“I’m sorry about my contribution. I’ll try to make it different. And I’m inviting you to make a choice and go with decision number three…”

Decisions One and Two
At Visión Sistémica we believe that humans weren’t designed to communicate. At least not how they taught us. Our brain is like a maximum security vault that keeps all of our sensations, ideas, memories, lessons, etc. And we are the only ones who can access it. We call this vault, Reality Construction System.
This System is isolated from our environment, but it uses our body, hands, voice, expressions to communicate with others and with our surroundings. The Behavior System is in charge of translating this information and take it back to the world.
Our only warehouse is our mind, our only way of expressing or relating is our body. The first thing we need to do when we want to express ourselves is choosing the ‘file’ we want to share from our storage. We call this decision number one.

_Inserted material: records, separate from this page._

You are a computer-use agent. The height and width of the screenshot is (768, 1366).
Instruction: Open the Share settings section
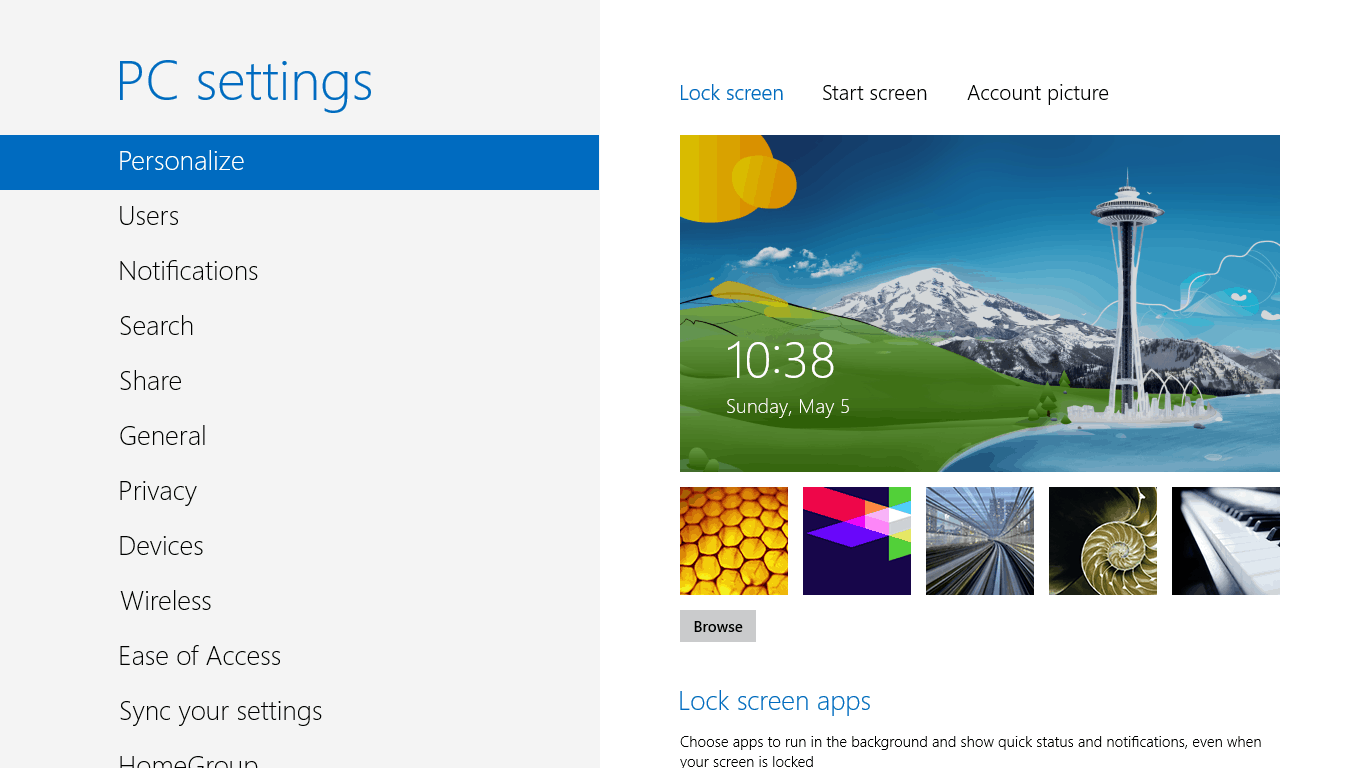click(150, 380)
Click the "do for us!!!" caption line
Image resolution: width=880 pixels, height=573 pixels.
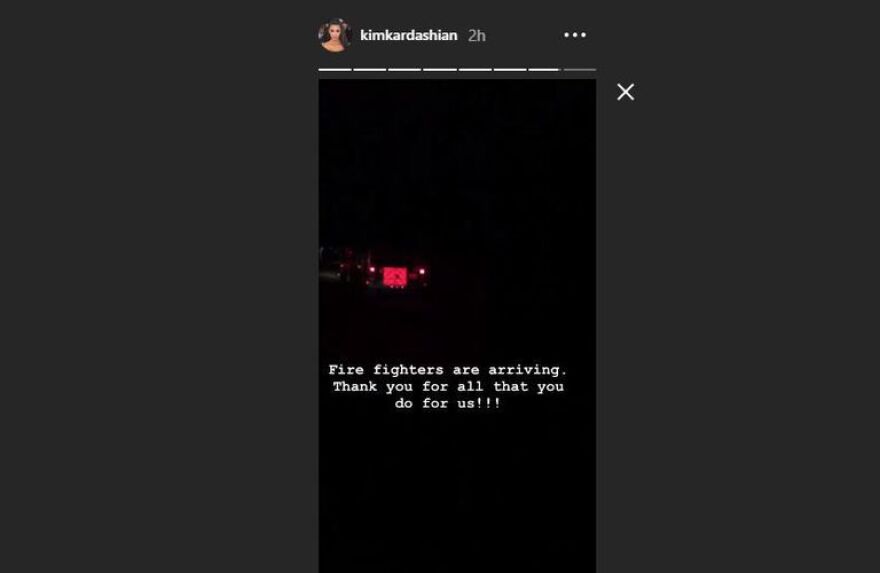pyautogui.click(x=447, y=404)
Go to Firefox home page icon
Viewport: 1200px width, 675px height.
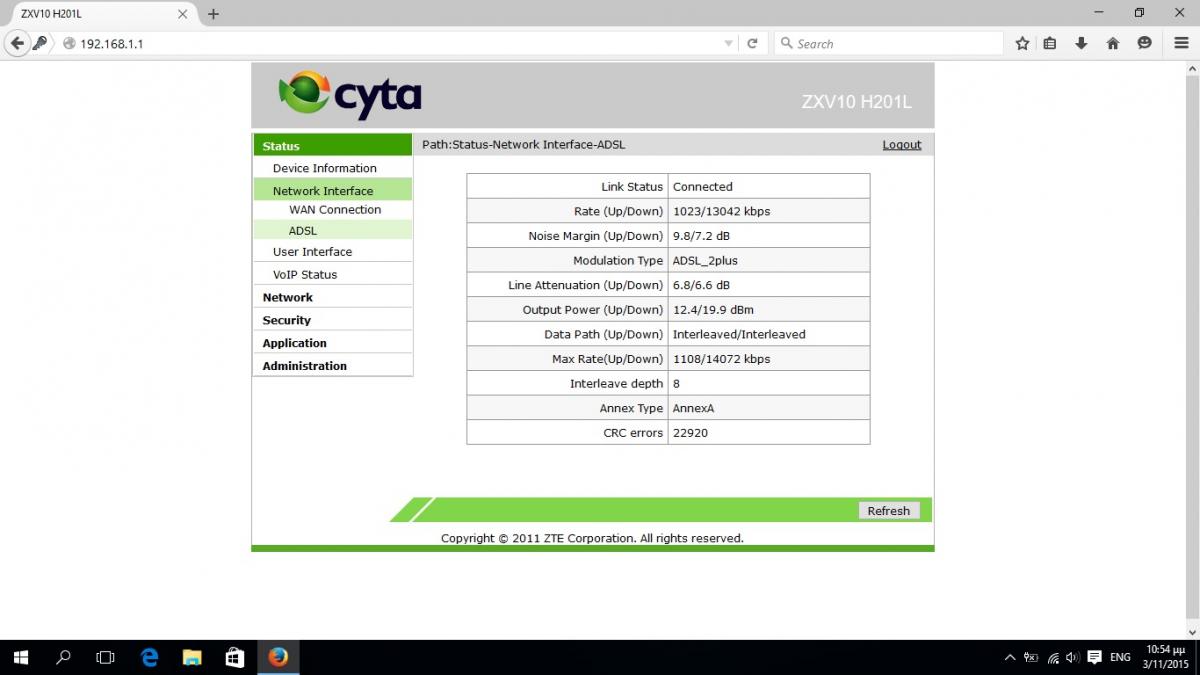click(x=1112, y=43)
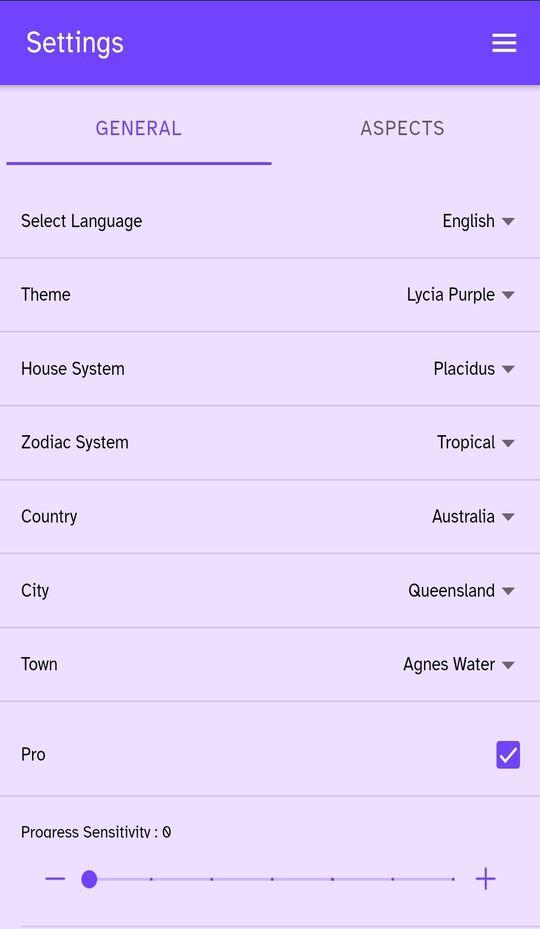Open the Placidus house system dropdown
This screenshot has width=540, height=929.
(x=474, y=369)
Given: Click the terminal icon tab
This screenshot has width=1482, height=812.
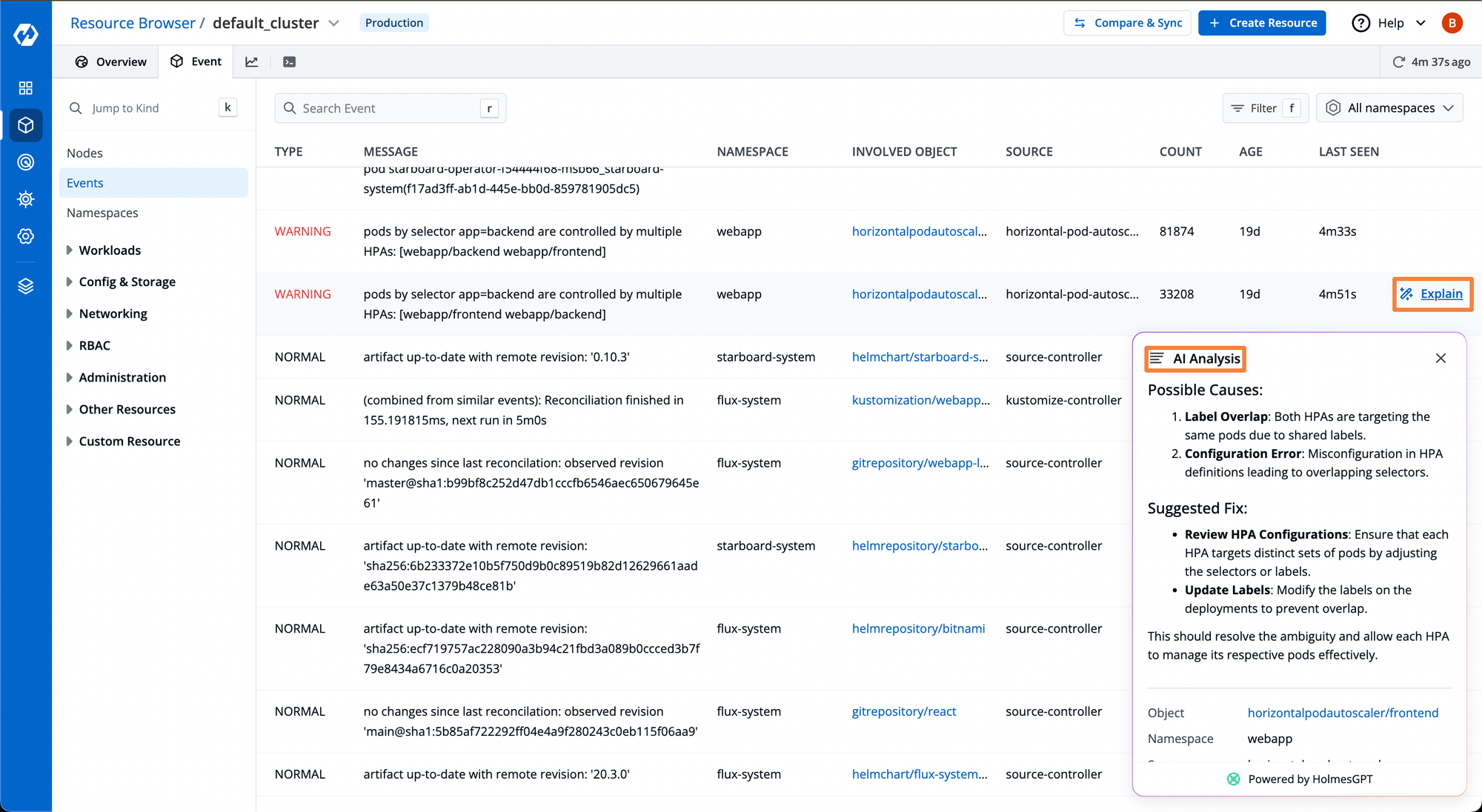Looking at the screenshot, I should [x=289, y=61].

Then we choose a form. The packaging. Our words, tone, and whether we are including jokes or swear words or not. Based on what we believe will work better for a determined person and context. We usually don’t offer a beer to our friend or our father-in-law in the same way. We call this decision number two.
The Great Uncertainty of Decision Number Three
I hope everything is clear until now. Sounds easy right? Choosing what to say and how to say it. What can be complicated about this? What happens is that decisions one and two are in my hands. I choose this because I believe it will work. Or I would make a different choice.
The thing is decision number 3 is not my choice. Our receptor is in charge of decision number three.
Our receptor can understand the addition of this two with 95% accuracy or with 5%. And none of this results depends on me. The more you know someone, the more accurate your contributions have been in the past, the better the results will be. And still, this guarantees nothing. Your colleague might get upset at your daily humorous greeting if he/she is not having a good day. The consequences of forgetting to mention your wife’s new haircut might be worse if she has the flu. How others interpret my decisions, is 100% their responsibility. And we can’t control this at all.
So, whose fault is it? Theirs or mine?
The correct answer is none. If we make these decisions all the time, we can always make a change.
The funny thing is if someone makes decision number three, is because I offered combo one plus two. If everything works just fine, my next combo should be easy. But what if everything went wrong? Here is where we go back to the beginning of this article.
“I’m sorry about my contribution. I’ll try to make it different. And I’m inviting you to make a choice and go with decision number three…”
Relationships, constant circles of one, two and three choices, are a try and fail experiment. And probably the best thing you can do is say “Sorry, that’s not what I intended. Perhaps, if I change one and two, you’ll change your three. Give me another chance and let’s see what happens.” They told us that when we talk others understand. And through all of our adult life, we’ve heard about ‘assertive communication’ because of our belief that others get what we are saying. This model might be more challenging (I’m not clear?) however if you open your mind and practice, we believe you can improve your communication trials.
The only condition for this to work is for BOTH parts to be genuinely interested in experimenting, trying, and making mistakes together until they found the proper one, two, three that will help them build what they want.